Recombinant MR image showing mild dilatation of both lobes' IHDs, CHD, and CBD, ...

Figure 1.

Recombinant MR image showing mild dilatation of both lobes' IHDs, CHD, and CBD, with abrupt luminal narrowing over the distal CBD. CBD = common bile duct; CHD = common hepatic duct; IHD = intrahepatic duct; MR = magnetic resonance.

Cholangiopancreatography shows absence of distal common bile duct (CBD).

Figure 2.

Cholangiopancreatography shows absence of distal common bile duct (CBD).

An indurate mass approximately 4 cm in size was intraoperatively observed over the pancreatic head, causing distal CBD obstruction and enlarged lymph nodes over Station 8A. The pathology showed prominent sclerosing fibrosis with marked lymphoplasmacytic cell infiltration in the pancreas, CBD, and gallbladder as well as reactive hyperplasia of the lymph nodes. The immunohistochemical stains showed that infiltrated plasma cells were CD138 and IgG4 positive, proliferative small bile ducts were CK7 positive, no P53 overexpression occurred, and Ki-67 mildly increased. The final diagnosis was IgG4-related disease with pancreatitis, cholangitis, and cholecystitis.


The patient received pylorus-preserving pancreaticoduodenectomy for obstructive jaundice of an unknown cause with a possibility of malignancy. Although no complication occurred because of surgery, the operation could have been avoided if we had confirmed the diagnosis preoperatively. In Taiwan, receiving a test of serum IgG4 levels through the National Health Insurance costs NT$400 (approximately US$13.50).
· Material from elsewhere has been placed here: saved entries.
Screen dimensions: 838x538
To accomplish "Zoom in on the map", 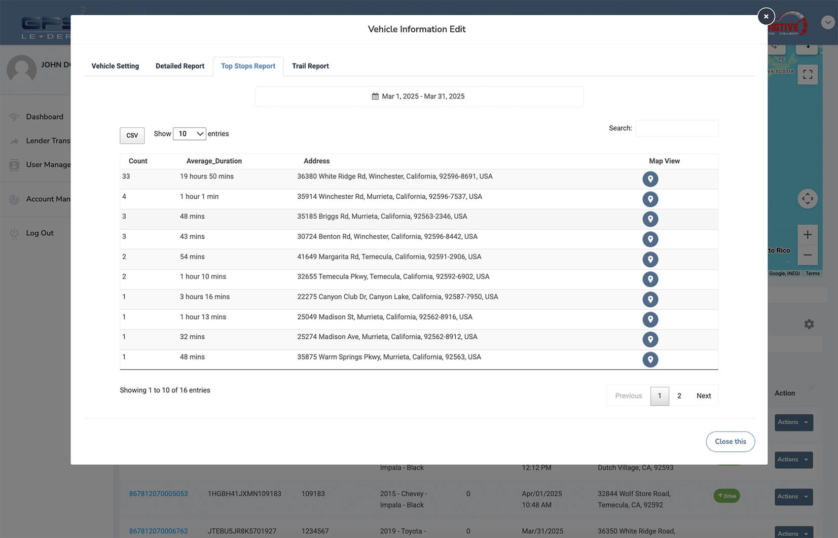I will [807, 235].
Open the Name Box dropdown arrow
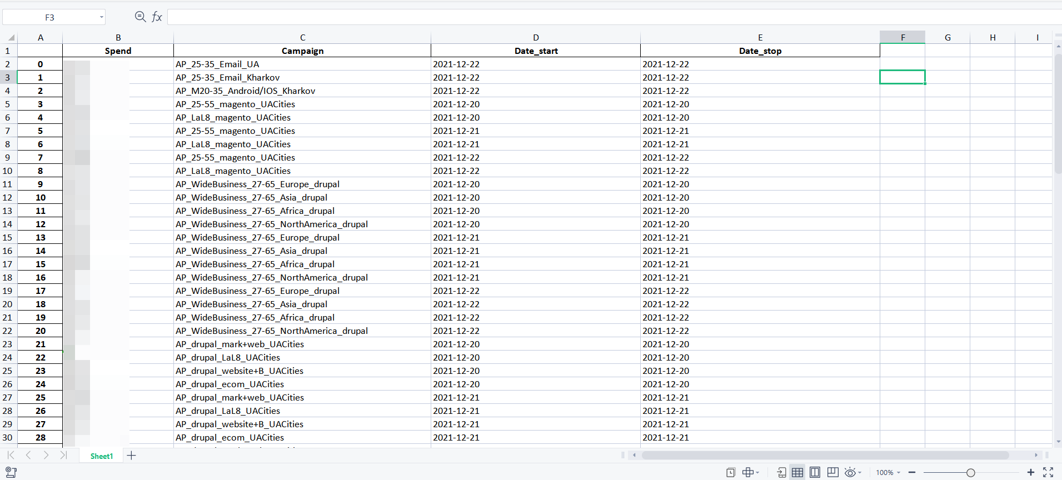 coord(101,17)
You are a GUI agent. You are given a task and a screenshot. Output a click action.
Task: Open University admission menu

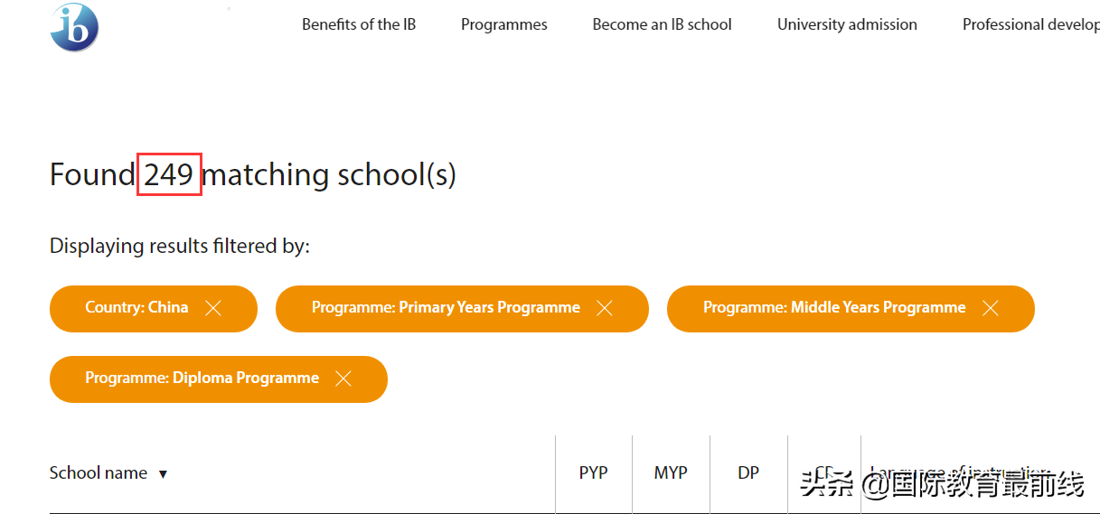(847, 25)
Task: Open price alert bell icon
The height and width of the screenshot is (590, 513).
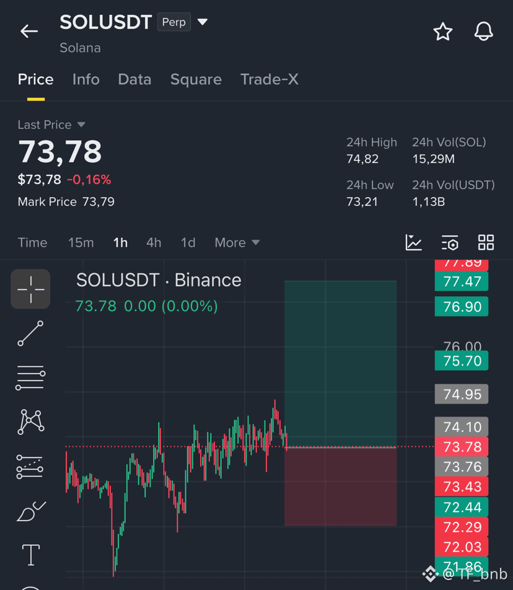Action: tap(483, 31)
Approximately 2.5% of pancreaticoduodenectomies reveal IgG4-related pancreatitis rather than the suspected malignancy [4] ; [5]  ;  [6] . Each diagnosis from serum IgG4 screen costs NT$16,000 (approximately US$540.70); by contrast, pancreaticoduodenectomy costs NT$45,670 (approximately US$1543.40). In a review of image findings, focal (24–36%) or diffused (32–48%) parenchymal enlargement of the pancreas was observed on both computed tomography (CT) and MR images [7]  ;  [8] . Approximately 14–48% of patients with IgG4-related pancreatitis presented with a capsule-like rim around the pancreas, which is specific to IgG4-related pancreatitis [7] ; [8]  ;  [9] . However, this sign was not observed in the image study of our patient. The capsule-like rim yielded low attenuation on contrast-enhanced CT images and hypointense on both T1- and T2-weighted dynamic MR images with delay enhancement [9] . The capsule-like rim may be a peripancreatic extension of the characteristic inflammatory cell infiltration [9] . For pancreatic malignancy or IgG4-related disease, CT or MR imaging, serology (serum IgG4 and Ca19-9), the involvement of other organs, pancreatic core biopsy, and steroid diagnostic therapy should be considered prior to a surgical resection [10] . Hence, distinguishing IgG4-related disease, which can be treated with steroids rather than surgery, from malignancy early reduces the risk of operation-related morbidity and mortality.

For patients with recurrent obstructive jaundice, physicians should assess CT or MR images and conduct serology studies of liver and pancreatic function as well as IgG4. Furthermore, a pancreatic core biopsy can be performed preoperatively to confirm the diagnosis. The aforementioned examination tool facilitates reducing unnecessary procedures performed to treat benign diseases and reduces the possibility of surgical complications as well as costs.

Conflicts of interest

All authors declare no conflicts of interest.